▶ **PAGE EXTRACT**:

——————————

It was a muggy, mid-’80s morning when Saturday’s Laurie Hillbilly Fair Parade was scheduled to start. Umbrellas and brightly-colored ponchos dotted both sides of the O Road parade route as I searched for a spot to park.
Near Old St. Pats’ Church I pulled in beside a van where parents with small kids laughed and chased the toddlers away from the roadway. The kids were restless, ready for the parade to begin, ready for the candy to fly and ready to hear the sirens, watch the floats and see more smiles.
My trusty hound, Hammer, had made the trip to town with me, but he was more interested in meeting all the new people than he was in the parade.
When Camdenton High School’s Marching Lakers’ drums began thumping back down the road, he started making his own noise. He began barking and fidgeting around just as Laurie’s police truck rolled by signalling the start of the parade.

——————————

▶ **EXTRACTED INFORMATION**:
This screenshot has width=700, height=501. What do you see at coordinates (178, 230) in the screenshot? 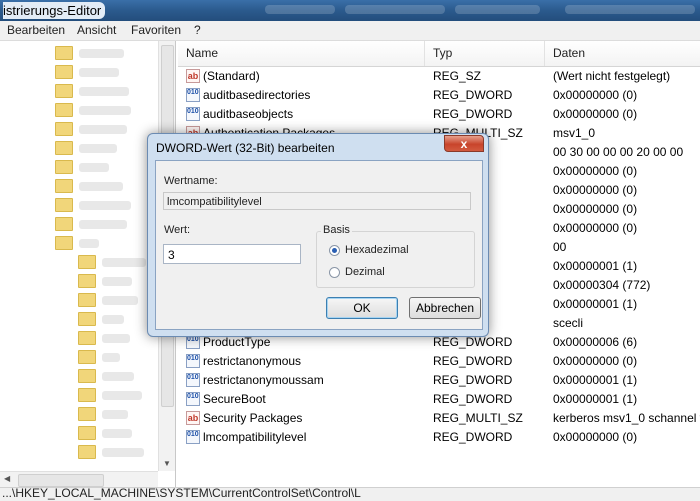
I see `value-data-label: Wert:` at bounding box center [178, 230].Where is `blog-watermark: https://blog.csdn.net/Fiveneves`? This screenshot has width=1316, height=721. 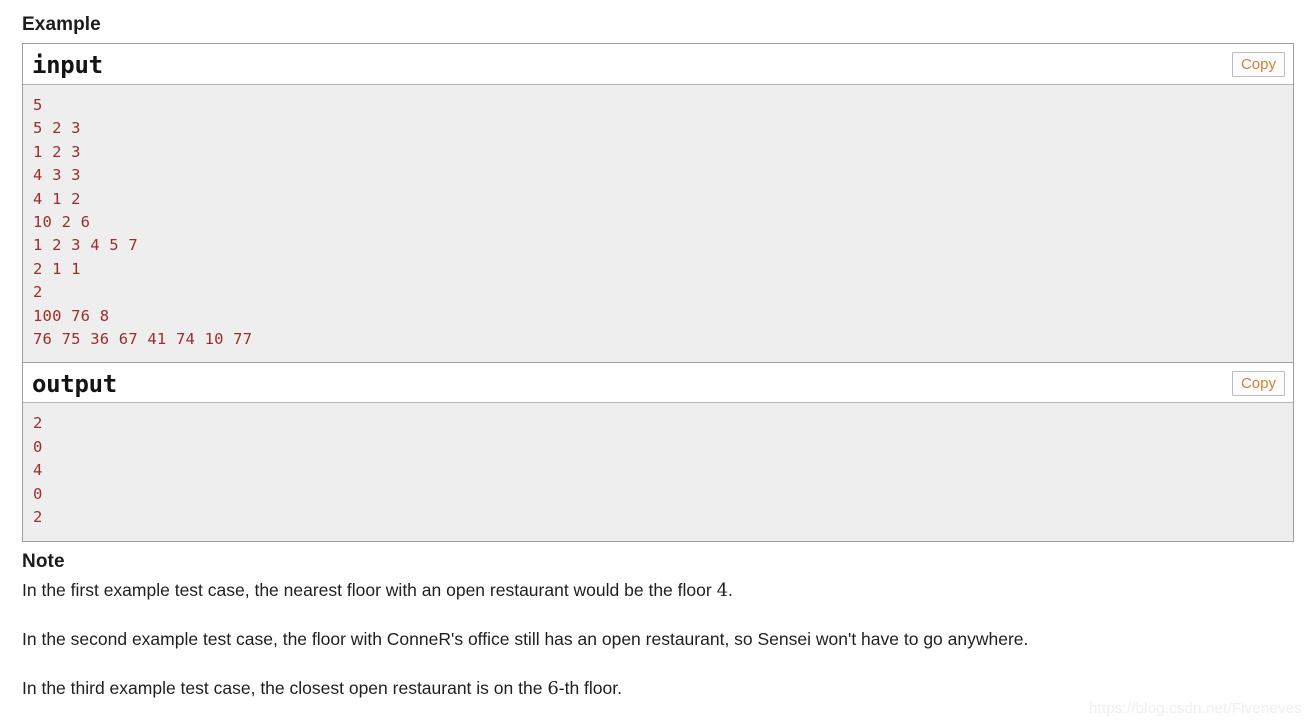 blog-watermark: https://blog.csdn.net/Fiveneves is located at coordinates (1196, 708).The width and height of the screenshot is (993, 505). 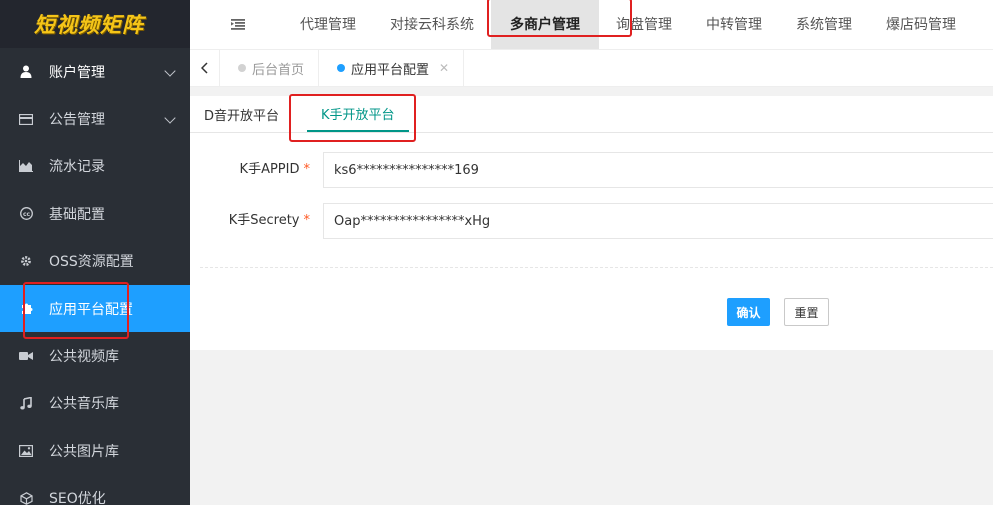 What do you see at coordinates (592, 114) in the screenshot?
I see `platform-tabs: D音开放平台 K手开放平台` at bounding box center [592, 114].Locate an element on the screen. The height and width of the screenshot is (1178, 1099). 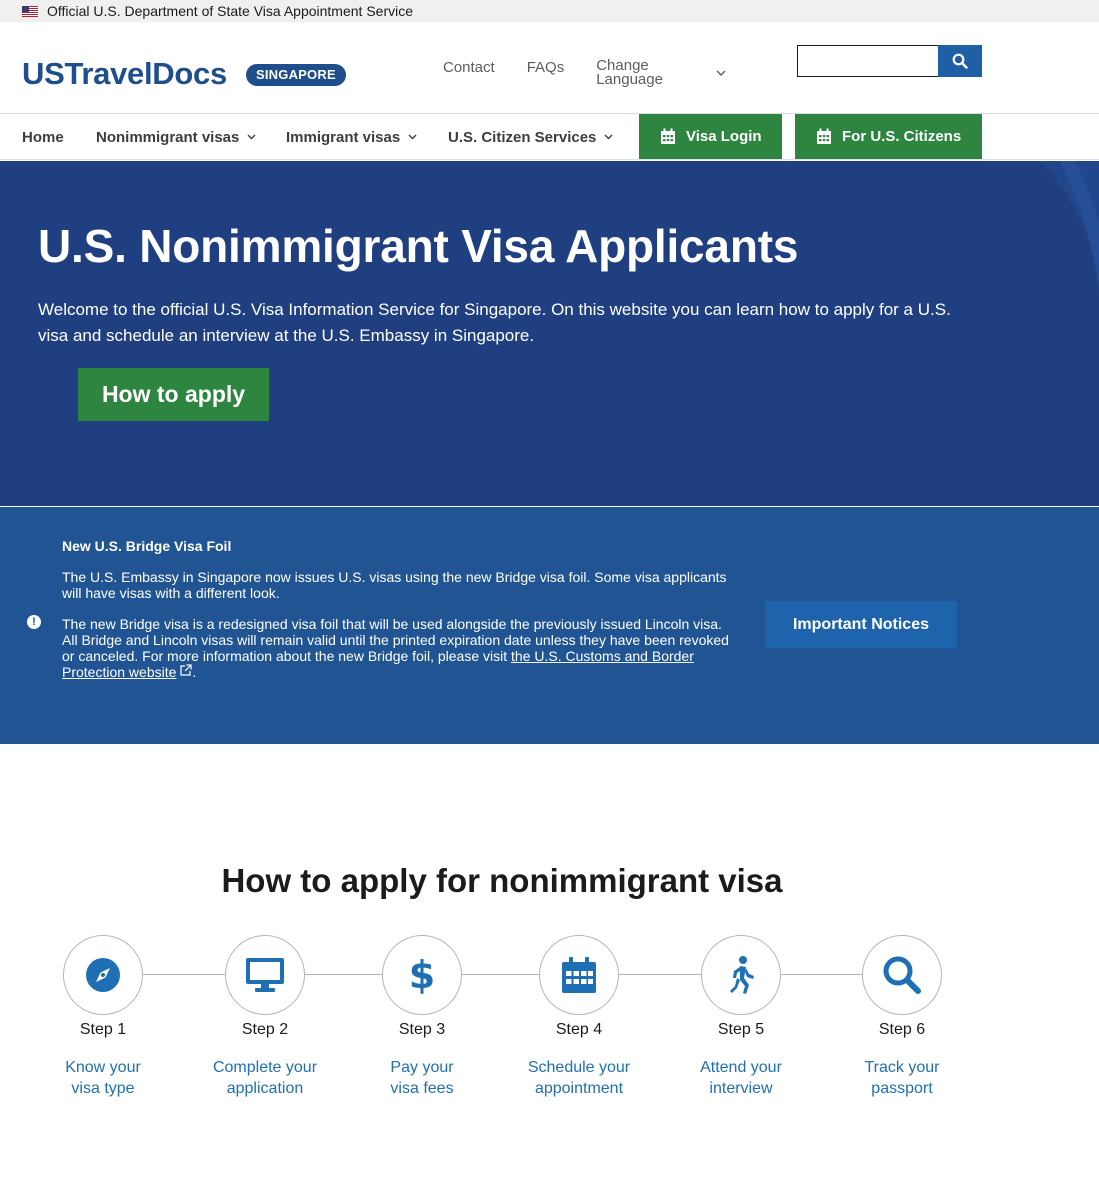
change-language-line2: Language is located at coordinates (630, 80). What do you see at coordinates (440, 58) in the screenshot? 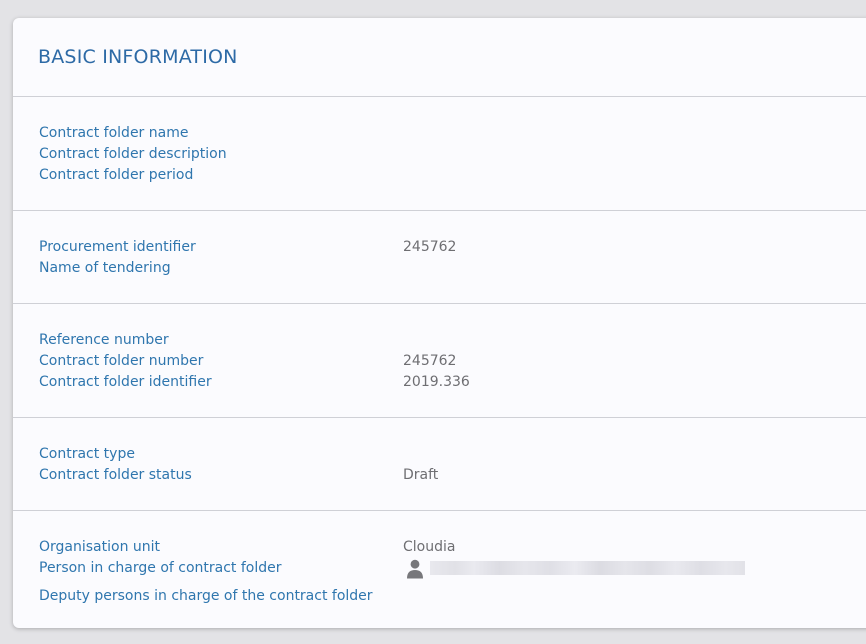
I see `card-header: BASIC INFORMATION` at bounding box center [440, 58].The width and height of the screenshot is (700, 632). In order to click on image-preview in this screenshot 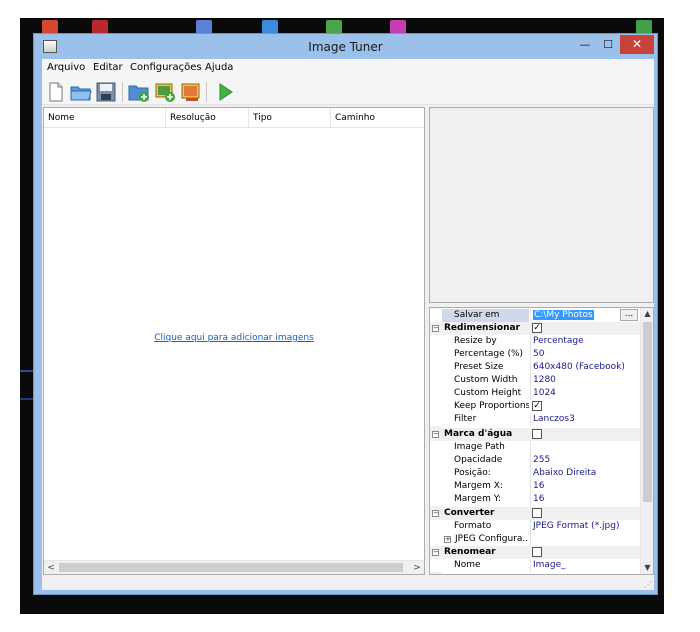, I will do `click(542, 205)`.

——————————

▶ **ACTIVITY 1**:
Answer these about the parade article:
(a) What is the name of the hound that made the trip to town?
(b) Near which church did the writer pull in to park?
(c) What rolled by to signal the start of the parade?
▶ **ACTIVITY 2**: Write out the parade article starting at "My trusty hound, Hammer, had" and ending at "of the parade.", swapping "Hammer" for "Rocket".

▶ **REPLY 1**:
(a) Hammer
(b) Old St. Pats' Church
(c) Laurie's police truck

▶ **REPLY 2**:
My trusty hound, Rocket, had made the trip to town with me, but he was more interested in meeting all the new people than he was in the parade.
When Camdenton High School’s Marching Lakers’ drums began thumping back down the road, he started making his own noise. He began barking and fidgeting around just as Laurie’s police truck rolled by signalling the start of the parade.